The models looked at the effect of no ventilation, one open window, and one open window with a fan blowing in and an air cleaner installed in the classroom. They modeled the density and circulation of infectious aerosols when one infected student was introduced into the classroom.
They found that with no ventilation, 5% of the air students were breathing had recently been exhaled by another student. As expected, the more fresh air coming into the room through the open window, the less dense the aerosols that could infect other students in the room. The article also pointed out that adding a second open window with a fan blowing out would have been even better.
Stay out of populated indoor spaces if you can. If you must go inside with others, try to insist on improved ventilation with open windows and fans blowing both in and out. This will improve the safety for everyone in the room.
Safe practices for people who are fully vaccinated: In March, the Centers for Disease Control and Prevention (CDC) issued guidelines for safe practices for people who have been fully vaccinated against COVID-19. First, it recommended that everyone, even those fully vaccinated, continue safe practices in public places: wear masks, stay apart, avoid crowds and avoid poorly ventilated indoor spaces. Fully vaccinated people can meet socially indoors with others who are fully vaccinated without masks. Additional recommendations for mixing unmasked with unvaccinated people from a single household and quarantining after exposure also were provided but have little relevance in the prison setting. Fully vaccinated prisoners still have to quarantine for 14 days after exposure to a COVID-19 case, according to these new CDC guidelines.
There is reason for optimism because cases and deaths are declining and immunizations are proceeding rapidly. President Biden expects there will be enough vaccine by the end of May to immunize the entire U.S. population. So, by May, vaccines should be available to anyone who wants one. On the other hand, the P1 variant poses a significant risk for a newly aggressive pandemic. Continued vigilance is needed. Stay safe!

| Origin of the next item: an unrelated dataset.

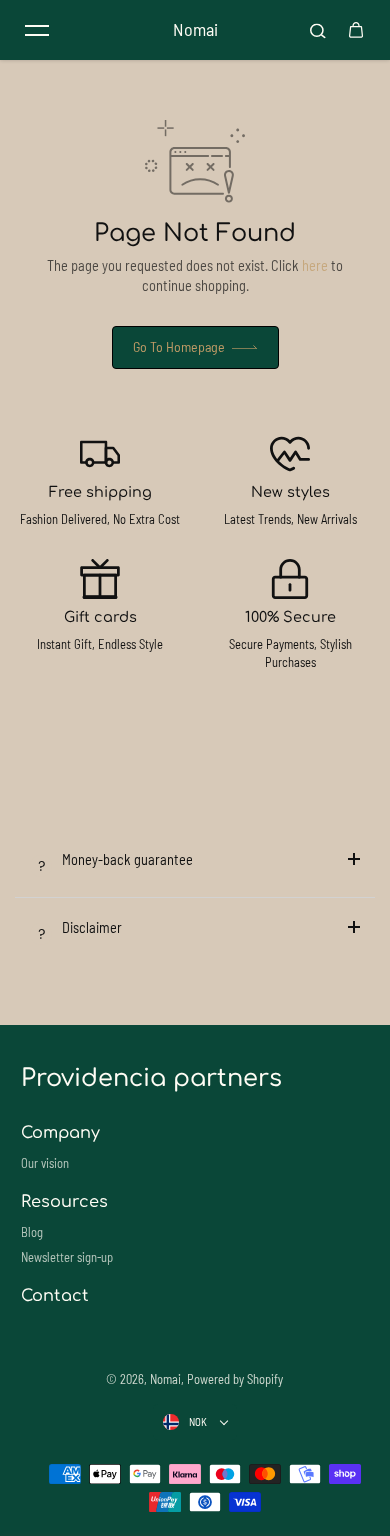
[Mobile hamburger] (37, 30)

Michael Cohen was the medical director for the New York state juvenile justice system for 20 years and previously provided medical care for incarcerated adults at the New York City Rikers Island jail and at Greene CF in Coxsackie, New York. For 10 years, he participated in a support group for people with diabetes at Great Meadow CF in Comstock, New York. With the group, he co-authored the Prisoner Diabetes Handbook published by Southern Poverty Law Center and distributed by Prison Legal News. Heal the sick. Raise the fallen. Free the prisoners.